====== Trecho extraído
Vítimas indefesas de monstros e seres do espaço com suas naves, raios e superinteligência. Impotentes com os predadores assassinos e conquistadores de uma nova ordem social para o planeta. Assim somos vistos e retratados na maioria das histórias de invasões alienígenas à Terra em um dos temas mais explorados de toda a ficção científica. Seja na literatura, cinema, quadrinhos, televisão.
Quero mostrar a vocês que não somos tão indefesos e inocentes assim. Também temos naves, inteligência, tecnologia e anseio selvagem quanto qualquer civilização extraterrena com intenções de invasão e conquista. E há vários exemplos dentro da ficção científica que ajudam a desmistificar a visão passiva e indefesa que temos, como mostrada no clássico de H.G. Wells, A Guerra dos Mundos, ou no mega-sucesso de bilheteria planetária Independence Day.
O tema de invasão ao nosso planeta é um dos mais explorados porque no fundo não é destituído de um certo grau de realidade. Quando olhamos para o céu estrelado, nos perguntamos o que é isso que está à nossa frente, e que surpresas pode nos reservar.
Entre outras, a possibilidade de vida em outros planetas. Como seriam eles? Suas formas, sua cultura, sua inteligência. Queremos crer que eles são pacíficos e cheios de boas intenções. Mas não estamos a salvos de, apesar de desenvolvidos tecnologicamente, eles serem cruéis e sanguinários conquistadores, invasores. Ora, afinal de contas a história dos povos do nosso próprio planeta é feita de civilizações social e tecnologicamente “desenvolvidas” que estabeleceram impérios e domínios dos mais tirânicos e a grande parte de povos “primitivos“, “bárbaros“.
============
====== Dados a utilizar
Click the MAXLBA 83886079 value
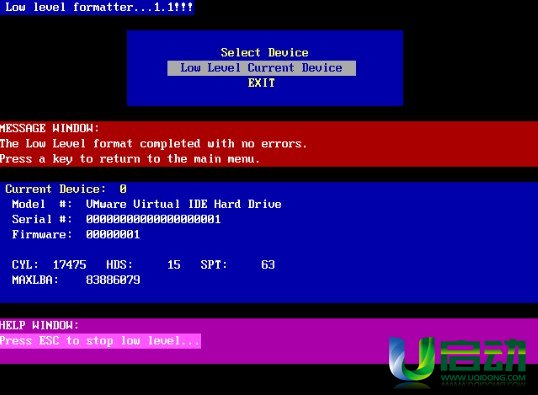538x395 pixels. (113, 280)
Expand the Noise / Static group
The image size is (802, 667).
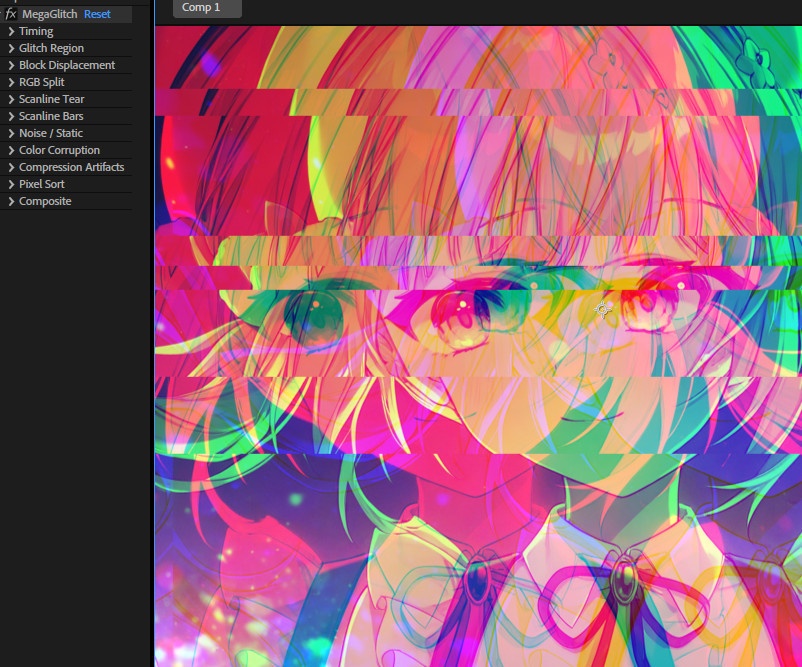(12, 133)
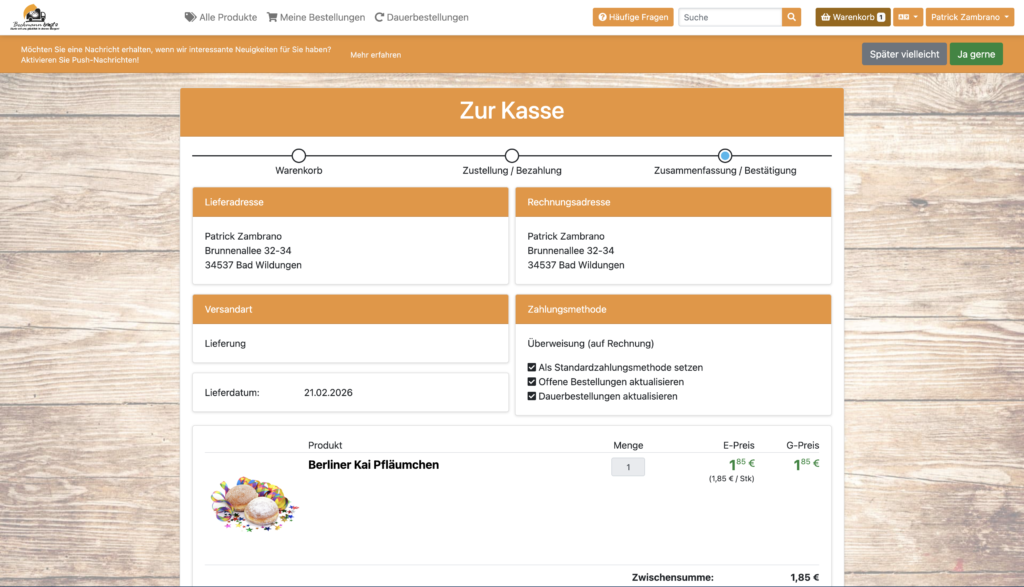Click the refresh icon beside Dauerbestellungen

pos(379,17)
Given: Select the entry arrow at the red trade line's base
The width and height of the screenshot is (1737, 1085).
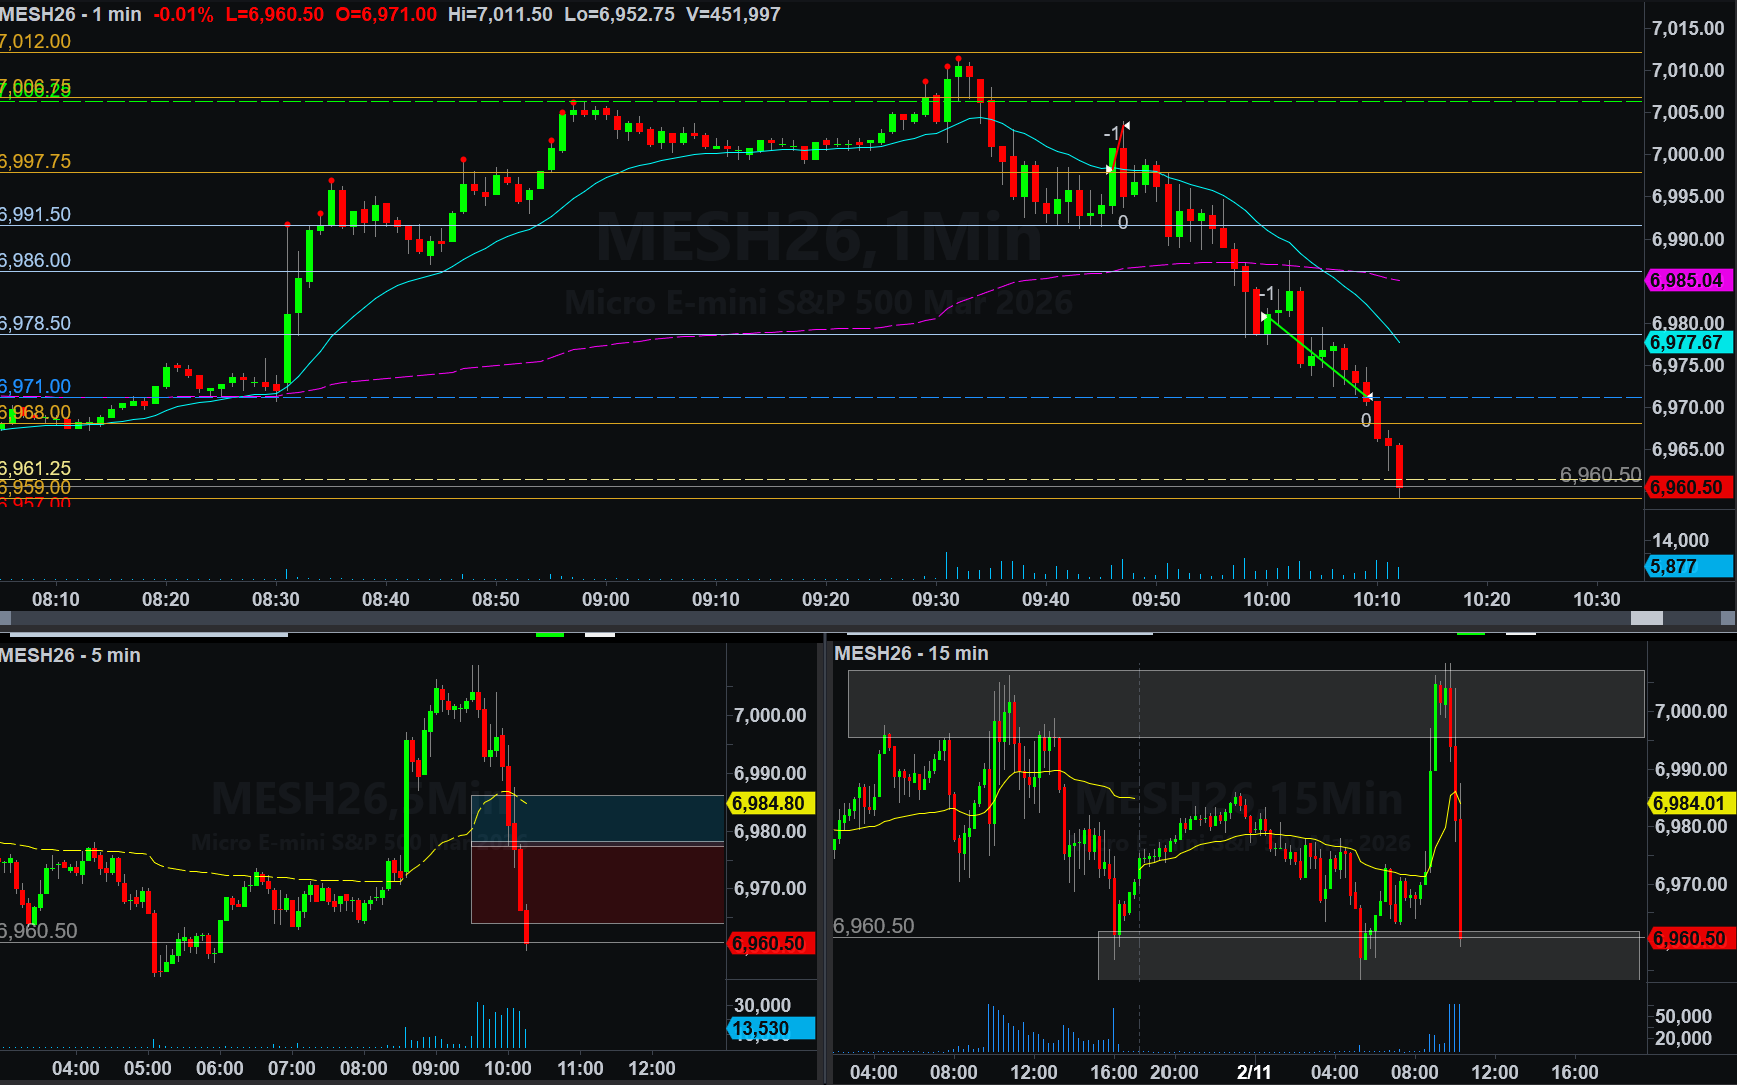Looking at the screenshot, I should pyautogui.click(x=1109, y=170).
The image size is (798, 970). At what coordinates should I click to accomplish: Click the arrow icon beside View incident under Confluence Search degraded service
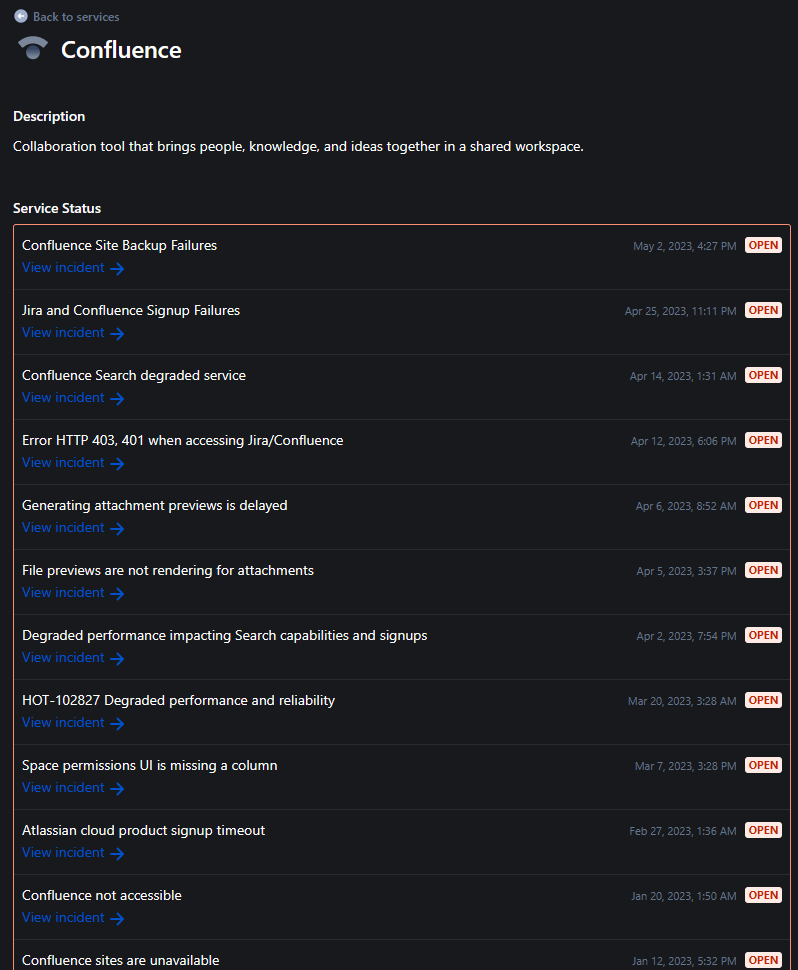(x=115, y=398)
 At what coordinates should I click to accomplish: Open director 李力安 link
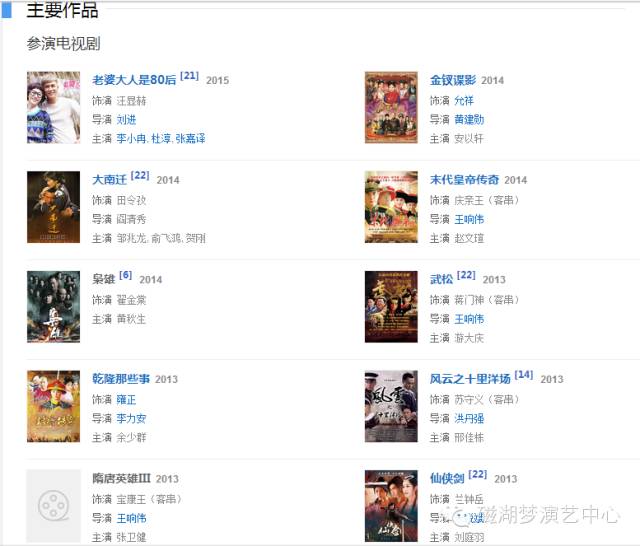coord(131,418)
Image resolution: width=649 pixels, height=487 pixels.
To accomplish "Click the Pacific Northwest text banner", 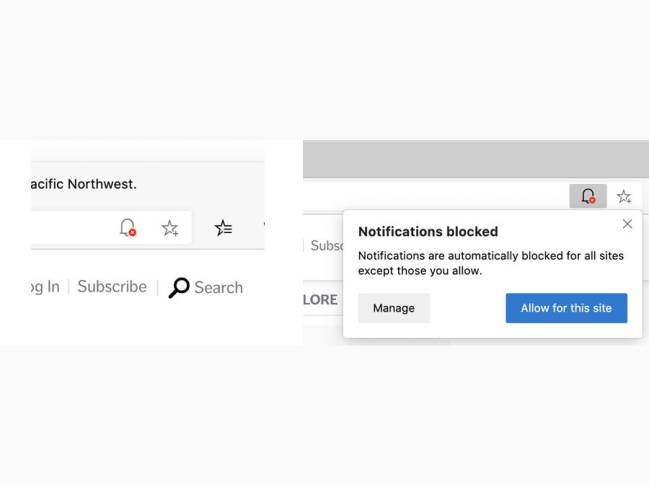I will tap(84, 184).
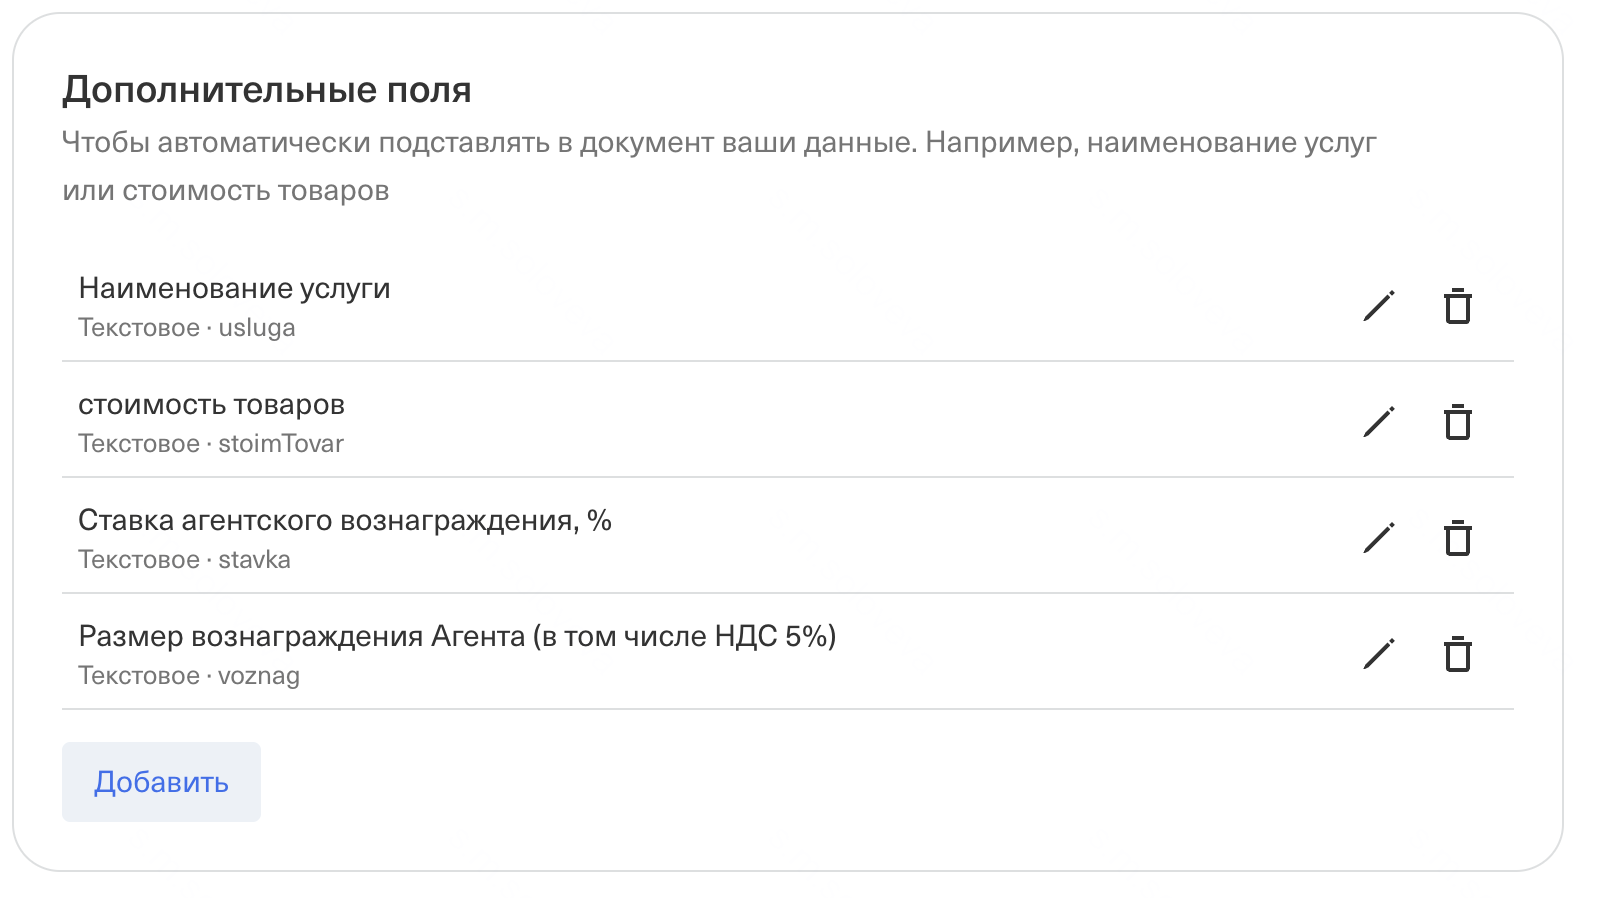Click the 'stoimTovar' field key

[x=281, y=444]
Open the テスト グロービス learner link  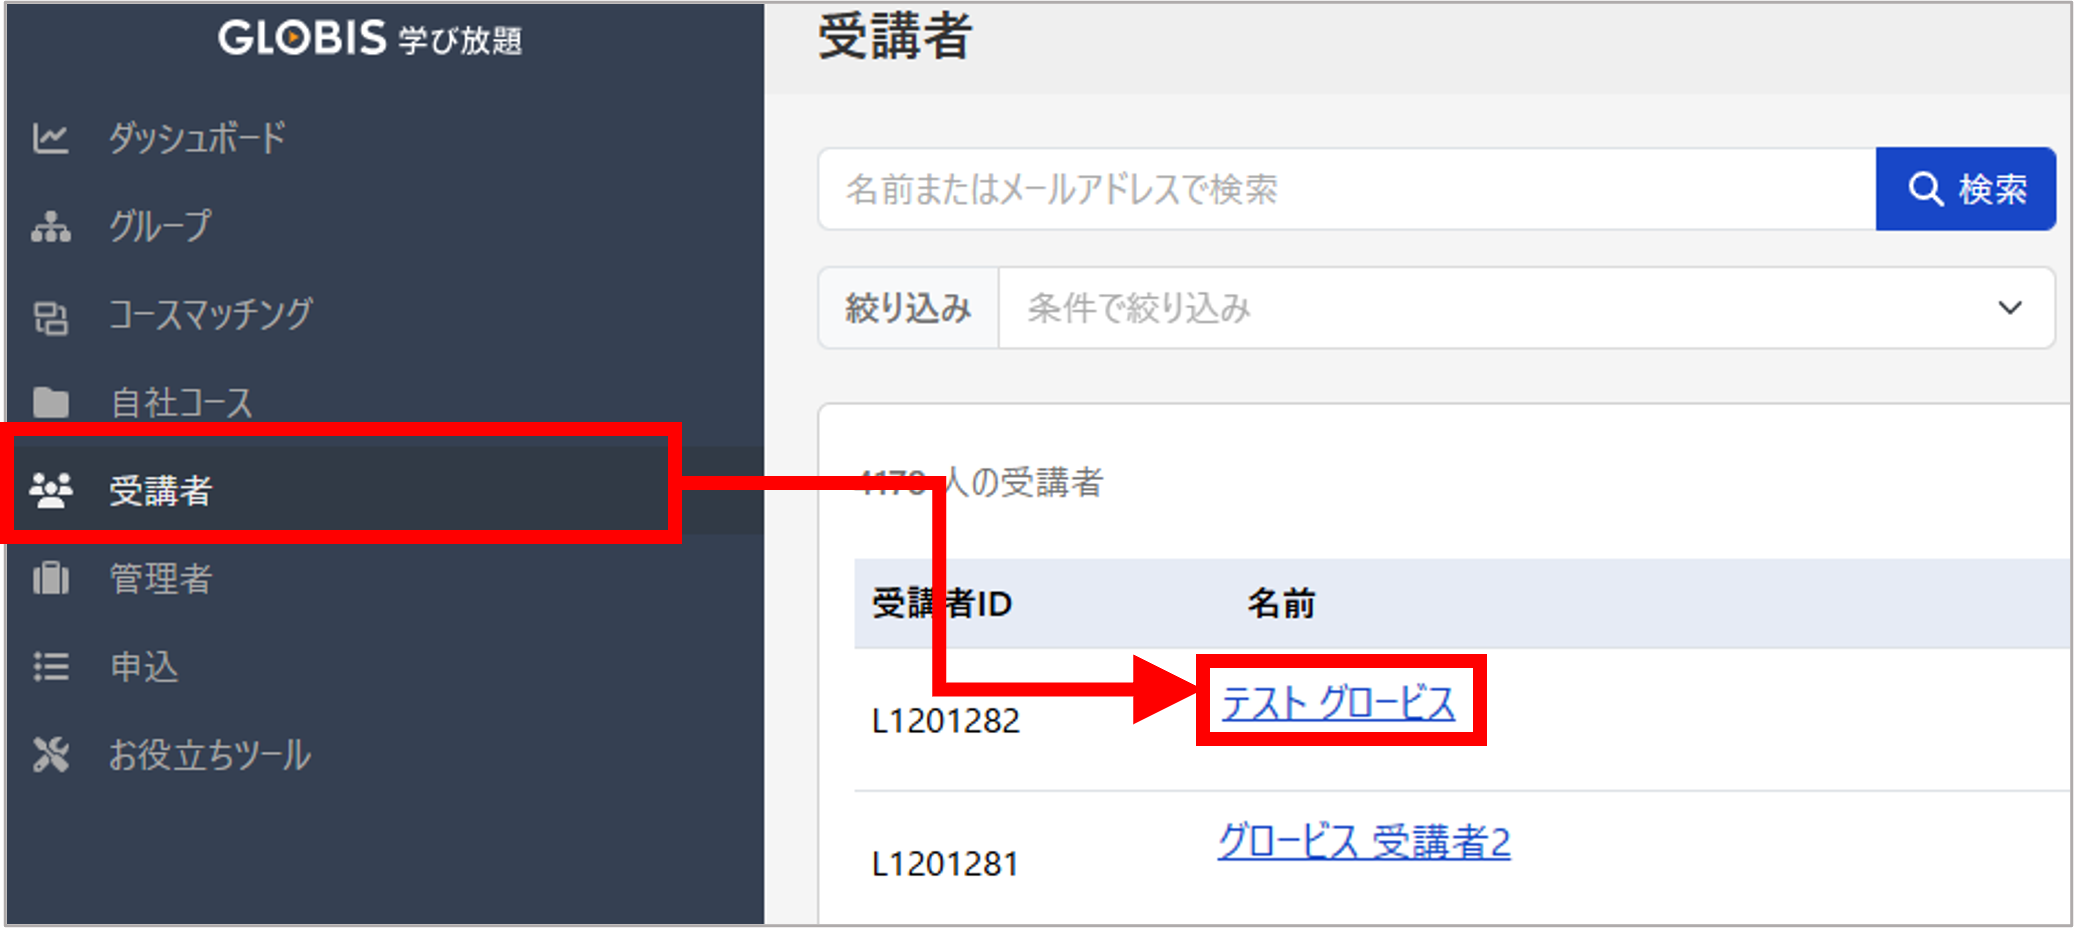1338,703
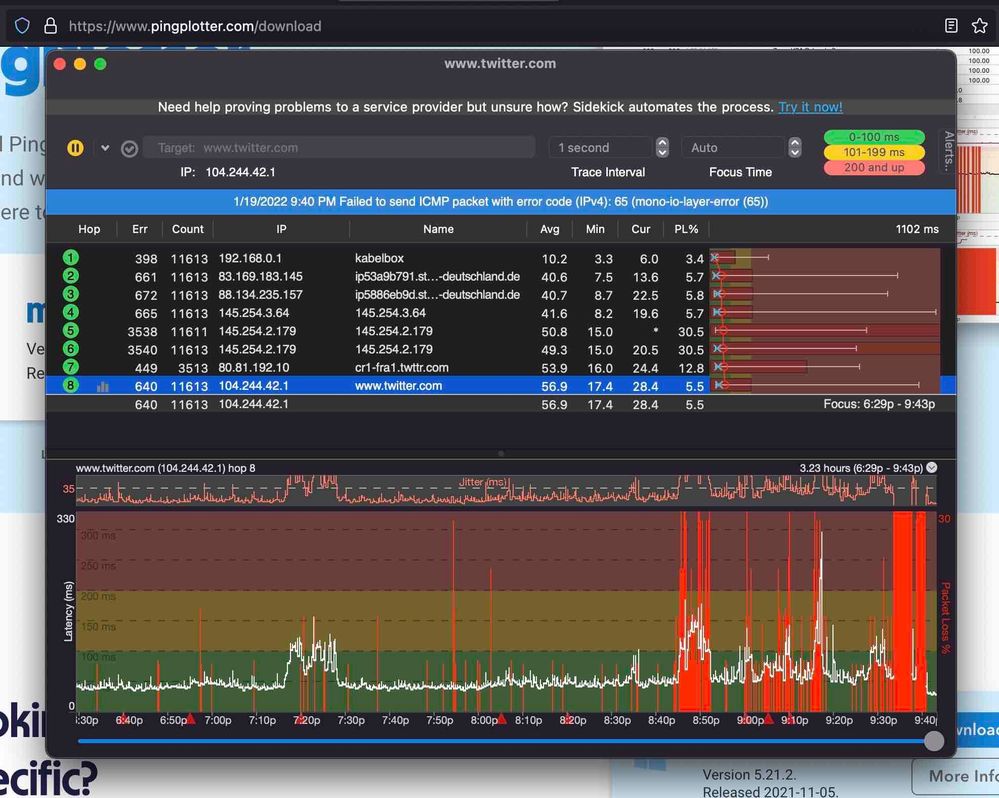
============
§ Instrução 1
Por favor, copie sem nenhuma alteração as linhas dos registros, começando pela primeira linha dos registros e parando depois da linha que contém "(x=115, y=398)", ambas incluídas. Deixe as imagens fora da resposta.
§ Instrução 2
Escreva a continuação do texto sobre invasões alienígenas na ficção científica a partir do ponto em que ele termina.
O texto sobre invasões alienígenas e os registros não têm relação entre si.

§ Resposta 1
Click the MAXLBA 83886079 value
538x395 pixels. (113, 280)
Expand the Noise / Static group
The image size is (802, 667).
(12, 133)
Click the refresh icon beside Dauerbestellungen

pos(379,17)
Given: Select the entry arrow at the red trade line's base
The width and height of the screenshot is (1737, 1085).
Looking at the screenshot, I should pyautogui.click(x=1109, y=170).
The image size is (798, 970). At what coordinates should I click to accomplish: Click the arrow icon beside View incident under Confluence Search degraded service
(x=115, y=398)

§ Resposta 2
As histórias de invasões da Terra a outros planetas repete o mesmo esquema das invasões alienígenas, só que com os papéis invertidos: se dividem em dois modelos básicos: o primeiro seria o “civilizatório“, parecido com a ideia de “colonizar” e ajudar povos mais “atrasados” social e cientificamente a atingirem nosso grau de “evolução“. O segundo é a pura e simples pilhação. Invadimos e conquistamos com o único objetivo de explorar os recursos naturais do planeta, ou nele se estabelecer matando ou desprezando a vida que possa existir no local invadido.
O primeiro modelo de invasão é muito mais encontrado quando os invadidos somos nós, como no clássico, O Fim da Infância (Childhood’s End, 1956) de Arthur C. Clarke. Uma supercivilização alienígena chega à Terra e muda radicalmente o modo de viver de todos os humanos. Realizam uma utopia de bem estar, ainda que sem liberdade alguma. Parece que não cai bem à nossa imaginação (e autocrítica) ensinar quem quer que seja, quando nem ao menos entendemos a nós mesmos.
O escritor inglês Brian Aldiss escreve em 1964 Os Negros Anos Luz (The Dark Light Years) e nos lança a uma fulgurante e mortal guerra na Terra de 2035. Duas potências político-econômicas dominam o planeta: a sua Inglaterra e uma emergente nação do Sul, que virou literalmente o “país do futuro“, adivinhou? Sim, a potência em questão é o Brasil. E a guerra entre os dois povos não se restringe à Terra. Eles partem para o planeta chamado 12B. Objetivo: chegar lá primeiro e se apossar, garantindo recursos econômicos estratégicos para vencer a guerra.
Cegos em sua sede guerreira eles chegam e continuam sua disputa neste planeta. Só que lá vivem os utods, mergulhados na lama e na imundície. Isso para os padrões estéticos terrestres, pois dentro de seus enormes corpos, existem mentes capazes de elaborar uma complexa filosofia e de aperfeiçoar uma tecnologia muito mais sofisticada que a humana. Só que os terráqueos os tratam como pouco mais do que animais asquerosos. São mortos sem piedade. Um genocídio em nome dos valores civilizatórios humanos.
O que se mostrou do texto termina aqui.